Difficile de nier qu’il a conduit et conduit encore à de grandes inégalités et, dans certains cas, à une forme de travail proche de l’esclavage. C’est vrai, ce système est loin d’être parfait.
Mais il me semble bien injuste de ne voir que cela. L’homme a un besoin vital de se nourrir, de se vêtir, de se protéger etc… et cela ne lui tombe pas tout cuit. Il lui est nécessaire de travailler pour transformer ce que lui offre la nature pour satisfaire ses besoins ; et ce n’est pas une mince affaire.

Il faut bien reconnaître que la mise en application des théories libérales a permis de relever ce défi, ce que n’ont pas réussi les autres systèmes qui ont été essayés :
l’économie planifiée par l’état a été mise en œuvre à grande échelle par les régimes communistes et s’est révélée partout désastreuse ; l’autogestion à la sauce yougoslave était très à la mode dans les années 1980 (la CFDT en avait fait son cheval de bataille), qu’en reste-t-il aujourd’hui ?
Alors oui, ce n’est pas la panacée ; il est important d’identifier et corriger ses dérives (je pense en particulier à l’évolution de la finance mondialisée), d’avoir des contre-pouvoirs et des contrôles… Mais ne jetons pas le bébé avec l’eau du bain !.
L’Église, dans sa doctrine sociale, définit un certain nombre de principes auxquels il est important de se référer, mais il n’est pas dans sa vocation de proposer ou labelliser un système économique.
Il y aurait aussi à dire sur les monopoles et les corps intermédiaires, mais je ne veux pas trop m’étendre sur ce sujet.
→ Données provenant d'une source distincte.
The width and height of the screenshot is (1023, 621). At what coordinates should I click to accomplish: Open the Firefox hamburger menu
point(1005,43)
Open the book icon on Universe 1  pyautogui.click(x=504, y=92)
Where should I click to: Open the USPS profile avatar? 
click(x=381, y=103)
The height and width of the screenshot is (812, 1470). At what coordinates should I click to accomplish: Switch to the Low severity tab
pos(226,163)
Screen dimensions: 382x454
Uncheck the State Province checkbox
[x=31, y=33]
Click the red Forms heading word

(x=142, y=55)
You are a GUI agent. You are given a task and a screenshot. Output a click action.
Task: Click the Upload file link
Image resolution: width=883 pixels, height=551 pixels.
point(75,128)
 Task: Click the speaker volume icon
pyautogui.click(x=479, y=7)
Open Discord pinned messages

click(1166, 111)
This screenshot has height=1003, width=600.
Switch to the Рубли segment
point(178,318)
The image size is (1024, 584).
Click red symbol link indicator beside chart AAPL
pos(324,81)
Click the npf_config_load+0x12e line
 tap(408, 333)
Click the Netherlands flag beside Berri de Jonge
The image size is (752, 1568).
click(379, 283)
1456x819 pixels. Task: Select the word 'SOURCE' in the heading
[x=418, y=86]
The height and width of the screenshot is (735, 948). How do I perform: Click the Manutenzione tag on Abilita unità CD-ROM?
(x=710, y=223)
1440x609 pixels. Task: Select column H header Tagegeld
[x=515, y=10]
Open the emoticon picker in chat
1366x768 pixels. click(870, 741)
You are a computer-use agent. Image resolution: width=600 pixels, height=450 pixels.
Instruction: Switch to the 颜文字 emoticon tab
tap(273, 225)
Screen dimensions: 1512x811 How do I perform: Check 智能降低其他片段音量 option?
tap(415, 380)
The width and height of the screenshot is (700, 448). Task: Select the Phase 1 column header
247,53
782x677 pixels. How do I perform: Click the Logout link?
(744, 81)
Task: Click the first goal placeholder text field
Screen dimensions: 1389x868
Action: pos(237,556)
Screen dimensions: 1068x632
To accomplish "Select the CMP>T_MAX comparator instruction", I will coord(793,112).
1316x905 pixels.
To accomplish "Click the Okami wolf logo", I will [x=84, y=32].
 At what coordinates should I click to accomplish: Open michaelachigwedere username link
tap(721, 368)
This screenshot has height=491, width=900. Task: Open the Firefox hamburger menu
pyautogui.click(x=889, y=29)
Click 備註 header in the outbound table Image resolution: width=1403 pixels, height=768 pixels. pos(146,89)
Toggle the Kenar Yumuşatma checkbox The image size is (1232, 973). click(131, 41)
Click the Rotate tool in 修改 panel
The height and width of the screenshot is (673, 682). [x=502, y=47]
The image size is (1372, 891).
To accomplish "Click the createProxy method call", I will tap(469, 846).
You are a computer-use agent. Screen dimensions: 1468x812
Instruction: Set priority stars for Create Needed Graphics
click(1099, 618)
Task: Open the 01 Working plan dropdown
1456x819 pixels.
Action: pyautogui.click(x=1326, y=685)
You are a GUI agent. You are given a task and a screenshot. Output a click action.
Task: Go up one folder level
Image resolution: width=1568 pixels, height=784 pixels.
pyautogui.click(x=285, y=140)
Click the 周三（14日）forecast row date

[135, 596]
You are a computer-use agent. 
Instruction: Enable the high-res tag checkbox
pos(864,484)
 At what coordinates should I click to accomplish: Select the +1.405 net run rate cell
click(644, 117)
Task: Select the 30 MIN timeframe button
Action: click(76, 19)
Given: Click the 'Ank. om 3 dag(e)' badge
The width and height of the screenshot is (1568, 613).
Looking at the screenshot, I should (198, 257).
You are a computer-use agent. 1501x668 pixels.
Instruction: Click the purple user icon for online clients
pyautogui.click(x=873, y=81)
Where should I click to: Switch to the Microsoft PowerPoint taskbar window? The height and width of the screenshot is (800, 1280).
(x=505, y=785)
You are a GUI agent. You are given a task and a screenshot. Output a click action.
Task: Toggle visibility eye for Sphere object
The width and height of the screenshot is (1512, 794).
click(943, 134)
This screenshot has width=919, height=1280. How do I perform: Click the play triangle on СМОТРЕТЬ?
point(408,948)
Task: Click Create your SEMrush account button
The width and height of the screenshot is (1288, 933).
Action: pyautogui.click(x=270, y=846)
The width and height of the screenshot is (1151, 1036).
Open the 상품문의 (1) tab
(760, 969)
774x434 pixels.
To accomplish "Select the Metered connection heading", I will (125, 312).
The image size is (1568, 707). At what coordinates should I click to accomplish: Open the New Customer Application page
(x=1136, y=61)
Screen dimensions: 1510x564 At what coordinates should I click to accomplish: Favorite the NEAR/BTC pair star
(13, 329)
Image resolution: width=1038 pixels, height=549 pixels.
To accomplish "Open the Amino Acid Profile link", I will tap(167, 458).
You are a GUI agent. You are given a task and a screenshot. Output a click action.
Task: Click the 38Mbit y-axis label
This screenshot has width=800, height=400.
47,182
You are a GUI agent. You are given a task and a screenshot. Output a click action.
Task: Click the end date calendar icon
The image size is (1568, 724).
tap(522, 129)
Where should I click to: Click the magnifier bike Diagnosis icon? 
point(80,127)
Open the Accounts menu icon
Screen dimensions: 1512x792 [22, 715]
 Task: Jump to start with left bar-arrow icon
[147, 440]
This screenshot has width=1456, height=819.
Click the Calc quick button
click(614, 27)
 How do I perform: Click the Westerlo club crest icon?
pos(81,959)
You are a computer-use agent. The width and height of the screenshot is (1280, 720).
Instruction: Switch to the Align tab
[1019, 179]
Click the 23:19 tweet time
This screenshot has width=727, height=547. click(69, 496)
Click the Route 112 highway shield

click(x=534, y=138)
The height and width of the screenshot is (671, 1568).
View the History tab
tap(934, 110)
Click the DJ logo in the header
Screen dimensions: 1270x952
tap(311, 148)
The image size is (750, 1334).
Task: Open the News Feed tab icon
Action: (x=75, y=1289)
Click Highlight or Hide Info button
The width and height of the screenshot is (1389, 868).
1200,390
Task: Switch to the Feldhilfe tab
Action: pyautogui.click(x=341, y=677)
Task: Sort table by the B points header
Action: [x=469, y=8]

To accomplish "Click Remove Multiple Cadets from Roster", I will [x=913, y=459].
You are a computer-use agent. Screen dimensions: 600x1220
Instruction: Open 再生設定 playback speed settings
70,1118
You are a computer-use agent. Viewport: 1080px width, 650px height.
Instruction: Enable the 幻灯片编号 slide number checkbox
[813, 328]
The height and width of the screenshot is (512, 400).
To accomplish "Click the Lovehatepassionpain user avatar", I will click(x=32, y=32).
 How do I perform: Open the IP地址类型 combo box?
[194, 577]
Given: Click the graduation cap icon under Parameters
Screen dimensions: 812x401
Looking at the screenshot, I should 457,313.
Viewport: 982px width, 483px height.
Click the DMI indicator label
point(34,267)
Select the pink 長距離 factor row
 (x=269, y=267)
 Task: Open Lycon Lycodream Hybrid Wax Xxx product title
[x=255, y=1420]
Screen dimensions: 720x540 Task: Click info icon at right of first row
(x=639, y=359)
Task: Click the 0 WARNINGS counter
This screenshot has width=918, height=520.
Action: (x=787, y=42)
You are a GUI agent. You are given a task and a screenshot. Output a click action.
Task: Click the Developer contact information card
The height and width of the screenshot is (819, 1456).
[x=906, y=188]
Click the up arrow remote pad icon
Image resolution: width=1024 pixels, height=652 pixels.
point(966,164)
-      Le positivisme et le progrès
Il y a eu, au 19ème siècle une véritable religion du progrès.
Et il est vrai que cette religion s’est développée contre le catholicisme qu’elle prétendait remplacer.
Ceci dit, l’Église n’a pas été opposée au progrès et elle a participé à son développement.
Je me sens personnellement partie prenante de cette grande aventure collective (atavisme d’ingénieur ?). Je suis émerveillé par tous les objets qui sont à notre disposition aujourd’hui et qui nous facilitent énormément la vie (pour ne prendre qu’un petit exemple, pensons à ce que serait la vie sans machine à laver et réfrigérateur).
Les hommes du 19ième siècle rêvaient du progrès et n’en bénéficiaient encore qu’à la marge. Nous, qui maintenant en récoltons les fruits, avons une certaine tendance à cracher dans la soupe…
Bref, je n’ai pas sur le progrès technique un regard négatif, même s’il y a des ombres au tableau (les armes, l’environnement…).
Pour ce qui est du progrès moral, c’est autre chose…

 -      Les perspectives d’avenir et la démographie.
La perspective est très noire ; Malthus est à l’honneur.
Il est clair que le mode de développement actuel des pays occidentaux généralisé à l’ensemble de la population mondiale conduit à une impasse.
Il est clair aussi qu’un monde aux surfaces cultivables limitées, n’est pas compatible avec une croissance démographique illimitée.
Il y a là de redoutables défis, mais la vie n’a jamais été simple et les solutions se trouvent en tâtonnant et en expérimentant. Je suis frappé de voir combien les mentalités ont évolué sur ces sujets en une vingtaine d’années…
Le progrès technique ne résoudra pas tout, mais il peut néanmoins apporter une importante contribution.